Return the line that contains "Home (246, 326)" plus every line after it to the end of the entries below, exactly as given, and stop there.

(Stored records)
[Start of Attachment]

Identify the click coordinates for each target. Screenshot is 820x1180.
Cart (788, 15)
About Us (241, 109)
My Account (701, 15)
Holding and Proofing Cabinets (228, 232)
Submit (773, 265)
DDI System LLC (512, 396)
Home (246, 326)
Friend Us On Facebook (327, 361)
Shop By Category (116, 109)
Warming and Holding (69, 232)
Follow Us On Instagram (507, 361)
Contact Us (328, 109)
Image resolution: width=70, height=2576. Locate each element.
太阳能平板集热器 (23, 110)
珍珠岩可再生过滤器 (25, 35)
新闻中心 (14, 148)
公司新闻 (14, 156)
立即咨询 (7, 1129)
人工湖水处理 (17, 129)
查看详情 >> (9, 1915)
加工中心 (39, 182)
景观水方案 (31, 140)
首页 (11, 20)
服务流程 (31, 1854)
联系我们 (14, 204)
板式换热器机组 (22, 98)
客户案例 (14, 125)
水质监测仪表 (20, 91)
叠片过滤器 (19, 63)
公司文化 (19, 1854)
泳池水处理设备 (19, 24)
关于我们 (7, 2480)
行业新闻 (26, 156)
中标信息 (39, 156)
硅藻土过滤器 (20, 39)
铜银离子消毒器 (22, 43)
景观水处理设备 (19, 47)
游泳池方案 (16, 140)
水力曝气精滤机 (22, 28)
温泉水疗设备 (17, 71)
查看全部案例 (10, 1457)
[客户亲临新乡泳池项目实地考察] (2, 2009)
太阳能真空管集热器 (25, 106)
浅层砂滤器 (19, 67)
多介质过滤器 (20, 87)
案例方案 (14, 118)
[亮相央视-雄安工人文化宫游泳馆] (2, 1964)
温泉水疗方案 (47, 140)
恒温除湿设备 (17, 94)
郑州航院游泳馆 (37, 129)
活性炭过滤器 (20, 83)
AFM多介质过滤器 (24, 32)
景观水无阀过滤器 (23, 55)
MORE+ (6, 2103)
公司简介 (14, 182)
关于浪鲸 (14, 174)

[End of Attachment]

• Written solution
Home (246, 326)
Friend Us On Facebook (327, 361)
Shop By Category (116, 109)
Warming and Holding (69, 232)
Follow Us On Instagram (507, 361)
Contact Us (328, 109)
Image resolution: width=70, height=2576. Locate each element.
太阳能平板集热器 (23, 110)
珍珠岩可再生过滤器 (25, 35)
新闻中心 (14, 148)
公司新闻 (14, 156)
立即咨询 (7, 1129)
人工湖水处理 (17, 129)
查看详情 >> (9, 1915)
加工中心 (39, 182)
景观水方案 (31, 140)
首页 (11, 20)
服务流程 (31, 1854)
联系我们 (14, 204)
板式换热器机组 (22, 98)
客户案例 (14, 125)
水质监测仪表 (20, 91)
叠片过滤器 (19, 63)
公司文化 (19, 1854)
泳池水处理设备 (19, 24)
关于我们 (7, 2480)
行业新闻 (26, 156)
中标信息 (39, 156)
硅藻土过滤器 (20, 39)
铜银离子消毒器 (22, 43)
景观水处理设备 (19, 47)
游泳池方案 (16, 140)
水力曝气精滤机 (22, 28)
温泉水疗设备 (17, 71)
查看全部案例 (10, 1457)
[客户亲临新乡泳池项目实地考察] (2, 2009)
太阳能真空管集热器 (25, 106)
浅层砂滤器 (19, 67)
多介质过滤器 (20, 87)
案例方案 (14, 118)
[亮相央视-雄安工人文化宫游泳馆] (2, 1964)
温泉水疗方案 (47, 140)
恒温除湿设备 (17, 94)
郑州航院游泳馆 (37, 129)
活性炭过滤器 (20, 83)
AFM多介质过滤器 (24, 32)
景观水无阀过滤器 (23, 55)
MORE+ (6, 2103)
公司简介 (14, 182)
关于浪鲸 (14, 174)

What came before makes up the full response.